The Conspirators (Italian: Nell'anno del Signore) is a 1969 Italian historical comedy drama film written and directed by Luigi Magni and starring Nino Manfredi, Enrico Maria Salerno and Claudia Cardinale. It is based on the actual story of the capital execution of two Carbonari in papal Rome.

The film's sets were designed by the art director Carlo Egidi. Location shooting took place around Rome.

Plot
In Rome in 1825, Cornacchia, a shoemaker, finds out that prince Filippo Spada, a Carbonari associate, is going to reveal the organization's plans for an uprising to the Pontifical Guard's commander, Colonel Nardoni. He then goes off to warn his friend Leonida Montanari, a doctor and the head of the conspirators, who decides to take out the informer. He and Angelo Targhini, a newcomer from the Duchy of Modena, attempt to murder Spada but ultimately fail to deliver the final blow. Spada manages to survive the attack and reports his assailants to the police, who have them both arrested and, after a summary judgement, sentenced to death by Cardinal Rivarola.

Meanwhile, Giuditta, Cornacchia's Jewish workshop assistant, who was previously in love with Montanari, has started to develop feelings for Targhini after first meeting him, unaware of Cornacchia's feelings towards her. While the two Carbonari are imprisoned in Castel Sant'Angelo, an idealist friar is sent to convince them to repent from their sins and states that they cannot be executed until their souls are considered saved. They try to take advantage of that by delaying the execution for as long as possible.

One day, after Giuditta accuses him of cowardice, Cornacchia reveals to her that he is actually Pasquino, the mysterious author of satirical poems against the Pope and the government. Out of his love for Giuditta, he decides to make a deal with Rivarola. He would reveal Pasquino's identity in exchange for the conspirators' lives. Rivarola, who already suspects him, pretends to agree and gives him a note that tells him to personally deliver it to Nardoni at Castel Sant'Angelo to have the prisoners released. The note actually says to arrest him at once, but if Cornacchia were to protest, he would give away that he can actually read, thus confirming Rivarola's suspicions.

The shoemaker, with his disciple Bellachioma, writes a poem in which he asks to hurry the execution of the two Carbonari and explains to his pupil that only their deaths may lead the people to consciousness.
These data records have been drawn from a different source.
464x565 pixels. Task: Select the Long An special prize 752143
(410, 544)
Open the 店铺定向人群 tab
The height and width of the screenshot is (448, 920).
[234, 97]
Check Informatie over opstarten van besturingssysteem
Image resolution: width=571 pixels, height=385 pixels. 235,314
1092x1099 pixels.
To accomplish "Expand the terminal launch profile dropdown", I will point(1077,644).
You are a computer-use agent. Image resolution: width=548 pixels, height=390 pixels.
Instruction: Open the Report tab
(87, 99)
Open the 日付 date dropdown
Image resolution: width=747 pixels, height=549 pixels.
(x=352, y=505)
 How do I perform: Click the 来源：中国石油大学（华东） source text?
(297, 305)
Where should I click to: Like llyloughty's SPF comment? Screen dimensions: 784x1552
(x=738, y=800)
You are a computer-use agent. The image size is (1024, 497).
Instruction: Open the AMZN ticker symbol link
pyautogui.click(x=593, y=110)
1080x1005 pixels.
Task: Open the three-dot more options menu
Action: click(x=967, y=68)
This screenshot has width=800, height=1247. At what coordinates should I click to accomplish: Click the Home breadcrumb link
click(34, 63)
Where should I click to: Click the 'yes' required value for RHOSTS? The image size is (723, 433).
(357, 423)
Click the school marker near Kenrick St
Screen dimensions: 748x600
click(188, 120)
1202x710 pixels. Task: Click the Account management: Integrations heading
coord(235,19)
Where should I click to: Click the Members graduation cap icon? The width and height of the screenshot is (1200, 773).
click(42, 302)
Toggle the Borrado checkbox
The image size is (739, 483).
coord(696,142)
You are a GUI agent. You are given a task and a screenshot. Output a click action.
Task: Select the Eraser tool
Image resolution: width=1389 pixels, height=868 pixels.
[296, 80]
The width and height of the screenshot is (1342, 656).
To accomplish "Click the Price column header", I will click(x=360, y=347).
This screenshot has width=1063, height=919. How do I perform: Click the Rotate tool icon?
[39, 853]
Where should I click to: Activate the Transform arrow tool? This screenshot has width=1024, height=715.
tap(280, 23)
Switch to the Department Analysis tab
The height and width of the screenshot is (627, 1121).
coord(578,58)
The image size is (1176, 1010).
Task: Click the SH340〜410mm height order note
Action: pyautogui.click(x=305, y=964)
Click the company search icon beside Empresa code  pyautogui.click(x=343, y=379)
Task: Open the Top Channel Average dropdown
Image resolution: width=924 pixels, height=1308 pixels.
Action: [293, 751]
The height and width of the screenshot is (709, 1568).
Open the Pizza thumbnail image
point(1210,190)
Then, after appointing Bellachioma as the new Pasquino, he joins a convent to escape Rivarola's persecution. In the meantime, people from the streets assault Castel Sant'Angelo, which leads Montanari to believe that they will revolt and set them free, but he soon learns that even his fellow citizens want them dead. The friar meets with Rivarola and asks him to delay the execution on the belief that every soul must be saved, but the cardinal just shrugs him off.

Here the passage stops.